» What the task requires:
Using the book description below, decide whether each statement agrees with it: 1. Harrison proposed his theory in the 1940s. 2. John Raven was a professional botanist. 3. Harrison's proof came from plants found on the Isle of Skye. For each, answer yes or no and quote the words of the description that settle it.

(Beginning of Text excerpt)

A Rum Affair is an absorbing tale of scientific chicanery and academic intrigue —critically acclaimed and a finalist for the Los Angeles TimesBook Prize. In the 1940s, the eminent British botanist John Heslop Harrison proposed a controversial theory: Species of plants on the islands off the west coast of Scotland, he said, had survived the last Ice Age. His premise flew in the face of evidence that the last advance of the ice sheets extended well south of mainland Scotland, but he said he had proof—the plants and grasses found on the Isle of Rum — that would make his name in the scientific world. Harrison didn't anticipate, however, the tenacious John Raven, an amateur botanist who boldly questioned whether these grasses were truly indigenous to the area, or whether they had been transported there and planted. What seems at first a minor infringement of academic honesty soon becomes an enthralling tale of rival scientists and fraudulent science, a skillful whodunit that, in the hands of the talented Sabbagh, joins the ranks of the best narrative nonfiction.

(End of Text excerpt)
(Beginning of Dataset extract)

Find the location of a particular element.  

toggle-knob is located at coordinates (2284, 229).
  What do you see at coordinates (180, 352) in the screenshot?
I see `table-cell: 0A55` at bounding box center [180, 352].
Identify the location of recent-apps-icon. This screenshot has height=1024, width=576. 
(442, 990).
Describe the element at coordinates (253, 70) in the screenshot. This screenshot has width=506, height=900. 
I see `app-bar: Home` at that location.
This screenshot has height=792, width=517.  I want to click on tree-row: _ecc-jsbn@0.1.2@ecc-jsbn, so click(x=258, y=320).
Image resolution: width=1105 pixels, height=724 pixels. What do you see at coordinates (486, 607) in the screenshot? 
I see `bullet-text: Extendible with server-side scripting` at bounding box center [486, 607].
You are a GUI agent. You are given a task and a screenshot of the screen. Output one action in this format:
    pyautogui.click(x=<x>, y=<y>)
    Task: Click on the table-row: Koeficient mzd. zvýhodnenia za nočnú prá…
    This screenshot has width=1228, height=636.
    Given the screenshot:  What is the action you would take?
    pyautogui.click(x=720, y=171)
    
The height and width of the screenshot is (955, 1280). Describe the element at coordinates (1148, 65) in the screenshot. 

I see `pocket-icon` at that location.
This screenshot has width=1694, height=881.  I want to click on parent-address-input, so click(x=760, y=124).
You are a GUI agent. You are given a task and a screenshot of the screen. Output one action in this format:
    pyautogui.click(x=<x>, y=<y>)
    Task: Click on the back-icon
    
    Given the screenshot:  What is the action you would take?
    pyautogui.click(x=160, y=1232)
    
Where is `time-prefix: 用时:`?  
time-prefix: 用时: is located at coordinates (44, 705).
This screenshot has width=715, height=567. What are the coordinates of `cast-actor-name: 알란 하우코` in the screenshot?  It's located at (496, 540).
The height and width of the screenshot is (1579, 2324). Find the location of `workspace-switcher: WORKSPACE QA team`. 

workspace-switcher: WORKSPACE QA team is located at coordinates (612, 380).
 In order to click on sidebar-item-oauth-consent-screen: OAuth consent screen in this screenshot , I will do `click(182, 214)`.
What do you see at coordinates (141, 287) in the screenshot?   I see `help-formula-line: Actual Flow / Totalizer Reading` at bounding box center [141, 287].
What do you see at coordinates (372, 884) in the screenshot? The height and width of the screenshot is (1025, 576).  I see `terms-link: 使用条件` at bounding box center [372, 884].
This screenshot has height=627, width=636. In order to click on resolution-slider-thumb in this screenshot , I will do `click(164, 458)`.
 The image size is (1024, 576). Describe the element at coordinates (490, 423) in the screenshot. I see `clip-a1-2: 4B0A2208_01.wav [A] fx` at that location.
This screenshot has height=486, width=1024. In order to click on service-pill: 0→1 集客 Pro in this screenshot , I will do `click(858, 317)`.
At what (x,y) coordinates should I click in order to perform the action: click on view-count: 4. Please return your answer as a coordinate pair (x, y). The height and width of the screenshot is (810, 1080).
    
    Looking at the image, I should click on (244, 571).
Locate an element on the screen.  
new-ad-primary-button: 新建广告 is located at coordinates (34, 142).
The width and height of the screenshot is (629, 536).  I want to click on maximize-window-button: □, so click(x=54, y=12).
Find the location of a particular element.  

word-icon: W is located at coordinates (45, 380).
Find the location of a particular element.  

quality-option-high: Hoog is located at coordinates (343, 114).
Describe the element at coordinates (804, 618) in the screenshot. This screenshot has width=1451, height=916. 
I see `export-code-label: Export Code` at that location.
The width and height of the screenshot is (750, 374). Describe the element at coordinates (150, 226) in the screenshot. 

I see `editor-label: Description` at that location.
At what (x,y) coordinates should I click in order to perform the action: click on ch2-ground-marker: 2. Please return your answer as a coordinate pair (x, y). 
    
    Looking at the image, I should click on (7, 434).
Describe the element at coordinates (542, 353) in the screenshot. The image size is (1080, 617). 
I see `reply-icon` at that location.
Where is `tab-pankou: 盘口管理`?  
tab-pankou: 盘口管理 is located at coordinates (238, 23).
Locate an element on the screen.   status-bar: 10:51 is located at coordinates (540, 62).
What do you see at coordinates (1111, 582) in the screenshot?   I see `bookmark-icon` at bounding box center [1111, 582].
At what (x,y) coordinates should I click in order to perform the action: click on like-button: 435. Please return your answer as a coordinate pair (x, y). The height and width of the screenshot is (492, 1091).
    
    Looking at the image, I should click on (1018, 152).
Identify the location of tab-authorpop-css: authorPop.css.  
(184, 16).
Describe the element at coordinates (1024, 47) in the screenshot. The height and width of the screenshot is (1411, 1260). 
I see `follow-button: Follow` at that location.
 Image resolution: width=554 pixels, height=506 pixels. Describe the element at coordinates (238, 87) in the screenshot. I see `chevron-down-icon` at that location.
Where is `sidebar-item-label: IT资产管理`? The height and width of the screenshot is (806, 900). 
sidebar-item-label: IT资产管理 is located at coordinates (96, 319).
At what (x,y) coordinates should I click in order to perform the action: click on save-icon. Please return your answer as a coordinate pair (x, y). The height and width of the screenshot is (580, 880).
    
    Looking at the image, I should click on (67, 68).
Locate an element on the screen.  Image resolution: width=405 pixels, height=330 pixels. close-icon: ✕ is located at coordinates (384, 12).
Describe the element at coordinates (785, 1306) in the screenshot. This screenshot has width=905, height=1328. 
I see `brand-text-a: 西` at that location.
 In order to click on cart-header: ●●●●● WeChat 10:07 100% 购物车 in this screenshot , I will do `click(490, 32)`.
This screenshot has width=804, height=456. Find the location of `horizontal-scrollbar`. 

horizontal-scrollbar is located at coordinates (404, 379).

(End of Dataset extract)

» Solution to this task:
1. Yes: "In the 1940s, the eminent British botanist John Heslop Harrison proposed a controversial theory"
2. No: "an amateur botanist"
3. No: "the plants and grasses found on the Isle of Rum"